Novembre 2017

Dans quel contexte exercerons-nous demain et que sera devenu notre métier ?

La fusion des régions engagée depuis plusieurs années maintenant met du temps à prendre forme. On a pu ainsi mesurer les différences d’organisations et de pratiques qui s’étaient installées entre ces collectivités territoriales. Le travail d’harmonisation entre celles-ci a pris et prend encore parfois beaucoup de temps.

Ceci nous permet d’affirmer que les treize nouvelles régions auront donc à terme des modalités de fonctionnement propres et différentes entre elles, dans le cadre de l’application d’une même loi de décentralisation, qui aura de fait des déclinaisons diverses, ce qui conduira pour ce qui nous concerne à une éducation qui ne sera définitivement plus nationale.

Il faudra certainement attendre dix à quinze ans pour constater que l’hyper décentralisation n’est pas la réponse à l’hyper centralisation, que l’organisation de notre pays aurait dû faire preuve d’une plus grande souplesse pour proposer une orientation plus fine et se sortir des positions jacobines où girondines qui ont montré les limites de leur logique. Pour cela il nous suffit d’observer le retour vers une éducation nationale, de l’Allemagne et de la Suède, face à l’organisation engagée il y a une vingtaine d’années basée uniquement sur les Länder pour l’une et les municipalités pour l’autre.

Données affichées.
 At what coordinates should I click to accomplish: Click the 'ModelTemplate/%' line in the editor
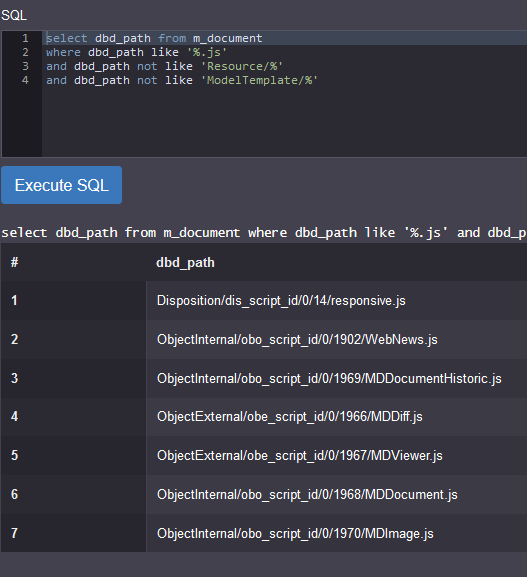(284, 80)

Tâche.
Recopiez à l'identique le passage du texte sur la fusion des régions, depuis « Ceci nous permet » jusqu'à « définitivement plus nationale. » inclus. Appuyez-vous uniquement sur le texte.

Résultat attendu.
Ceci nous permet d’affirmer que les treize nouvelles régions auront donc à terme des modalités de fonctionnement propres et différentes entre elles, dans le cadre de l’application d’une même loi de décentralisation, qui aura de fait des déclinaisons diverses, ce qui conduira pour ce qui nous concerne à une éducation qui ne sera définitivement plus nationale.